Matthew Brian Winkler (November 21, 1974 - March 22, 2006) was a minister who was the victim in a high-profile murder case in 2006.

==Early life==
Winkler was raised in Woodbury, Tennessee; Huntingdon, Tennessee; and Decatur, Alabama. He attended college at Freed-Hardeman University in Henderson, Tennessee in 1990s and moved to Selmer, Tennessee after he married. He had three daughters named Patricia, then 8; Mary Alice, then 6; Brianna, then 1, whose custody was given to their mother later.

==Death==
Winkler was serving as the pulpit minister at the Fourth Street Church of Christ in Selmer, Tennessee, at the time of his death. Members of his congregation found him dead inside his home after he failed to appear at the church for a Wednesday-night service he was to lead on March 22, 2006. He had been shot in the back.

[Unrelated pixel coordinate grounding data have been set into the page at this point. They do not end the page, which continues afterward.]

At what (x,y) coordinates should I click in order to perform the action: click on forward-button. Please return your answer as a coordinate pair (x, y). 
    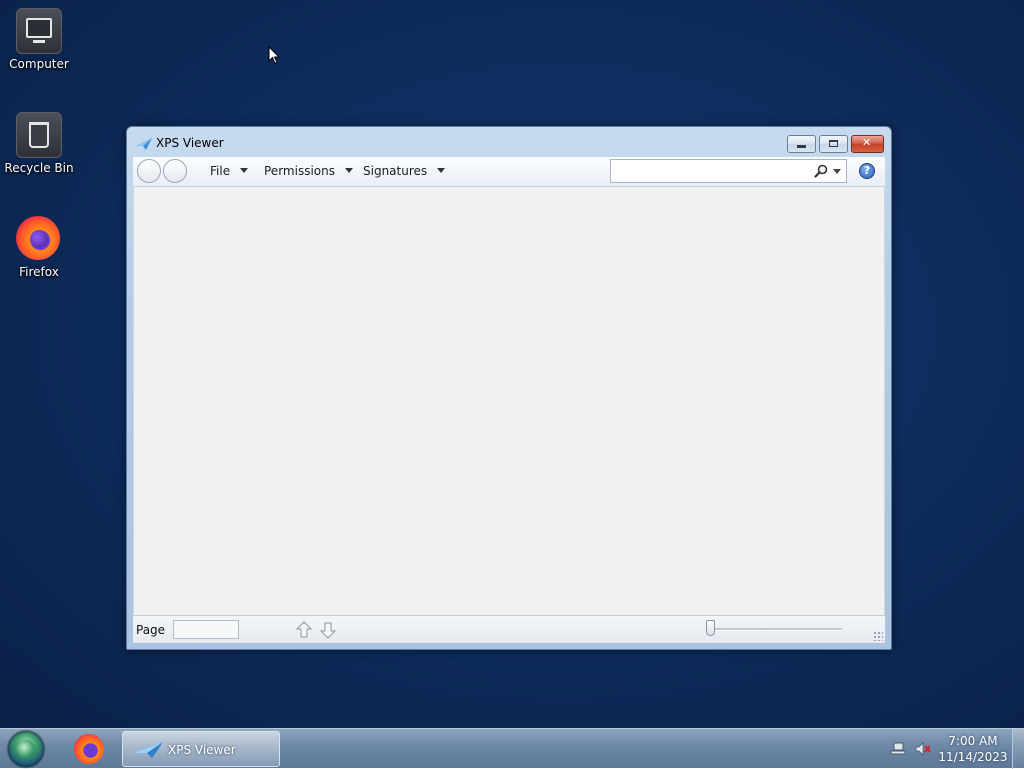
    Looking at the image, I should click on (175, 171).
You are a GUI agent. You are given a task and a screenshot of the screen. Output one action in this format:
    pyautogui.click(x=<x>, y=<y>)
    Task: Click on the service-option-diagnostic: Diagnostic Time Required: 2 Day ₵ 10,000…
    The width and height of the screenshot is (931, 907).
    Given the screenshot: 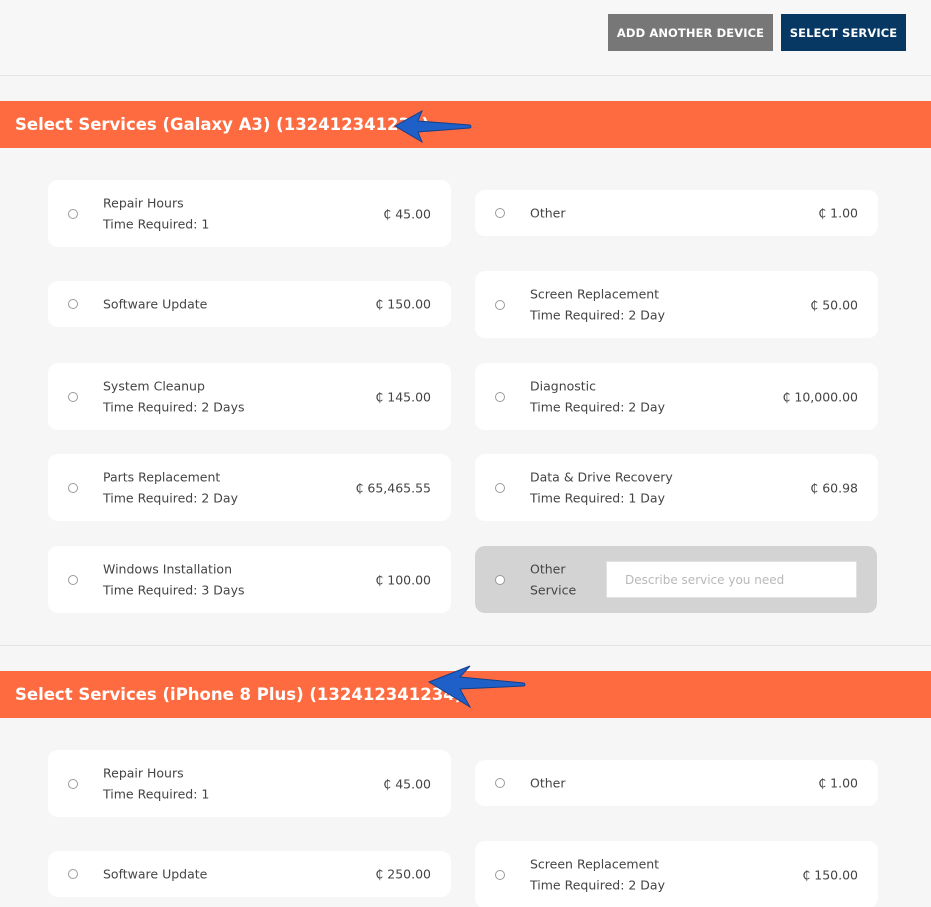 What is the action you would take?
    pyautogui.click(x=676, y=396)
    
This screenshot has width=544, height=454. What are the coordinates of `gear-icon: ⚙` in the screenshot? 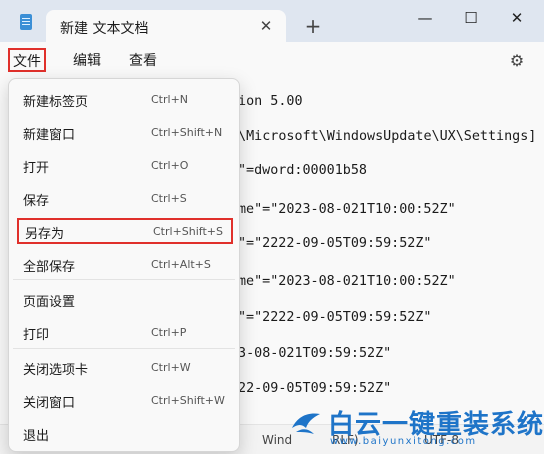 It's located at (517, 61).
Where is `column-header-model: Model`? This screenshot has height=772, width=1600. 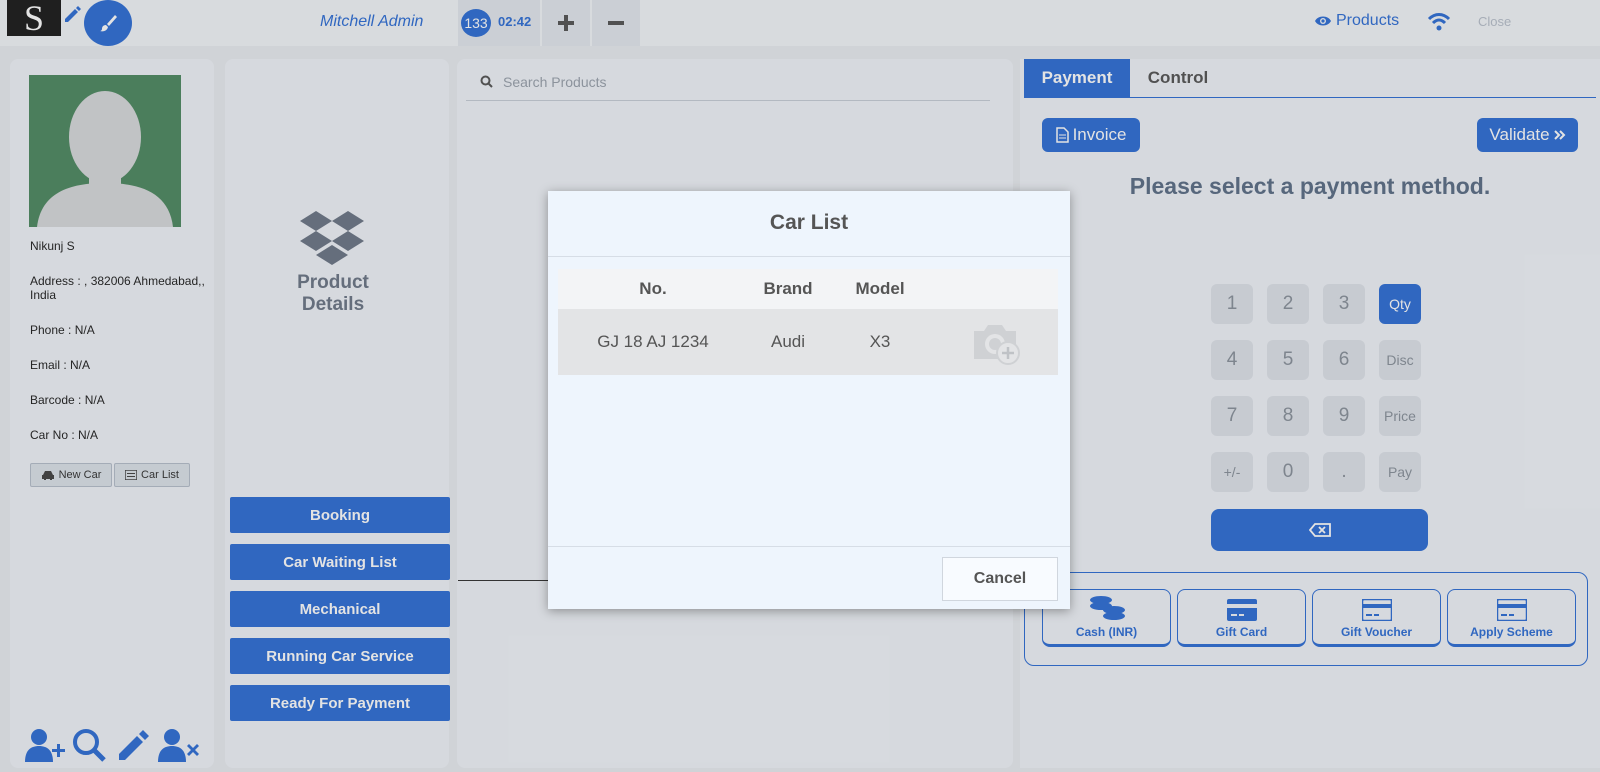 column-header-model: Model is located at coordinates (880, 288).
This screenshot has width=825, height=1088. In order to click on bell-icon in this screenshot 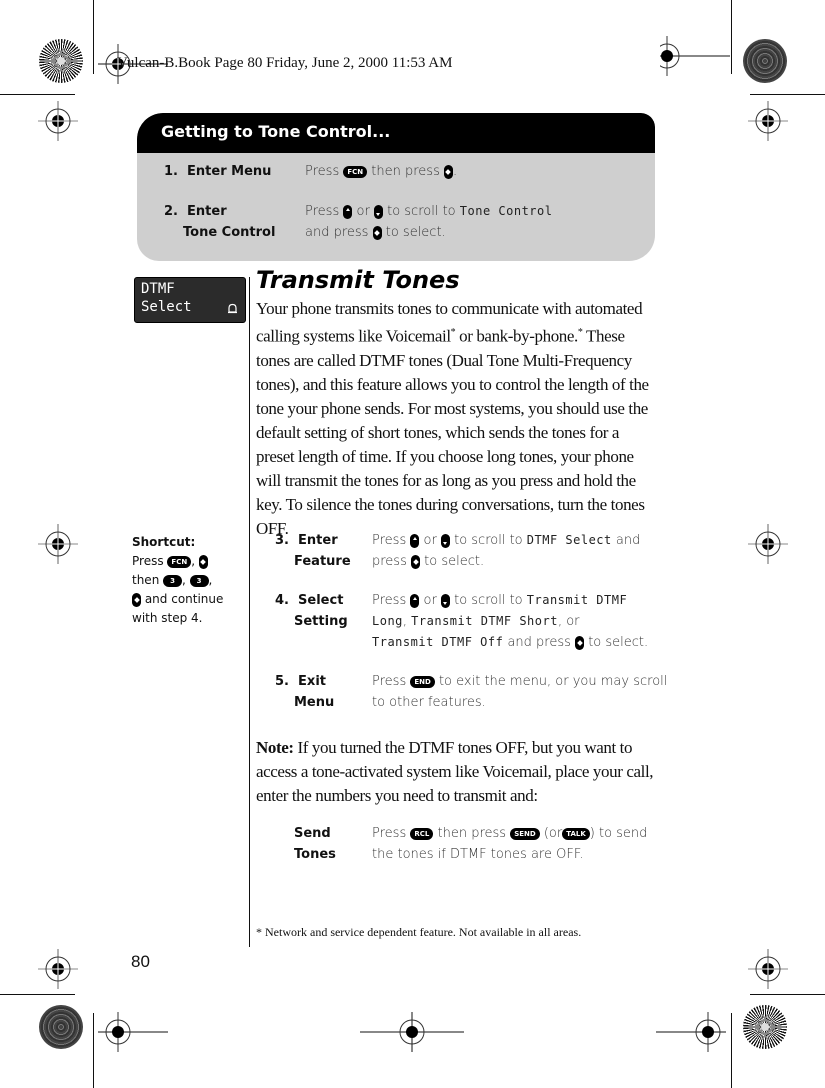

==Confession of Mary Winkler==
Mary Winkler, his wife; and the couple's three small daughters were reported missing along with the family's minivan. The state of Tennessee issued an Amber alert, and Mary and the children were located the next day in Orange Beach, Alabama. Mary confessed to killing her husband and was charged with first-degree murder after extradition to Tennessee. She was released on bond, and her trial began on April 9, 2007.

At trial, Mary claimed that she had suffered extensive physical and emotional abuse at her husband's hands. She was convicted of voluntary manslaughter and sentenced to 150 days in prison plus 60 days in a mental health facility.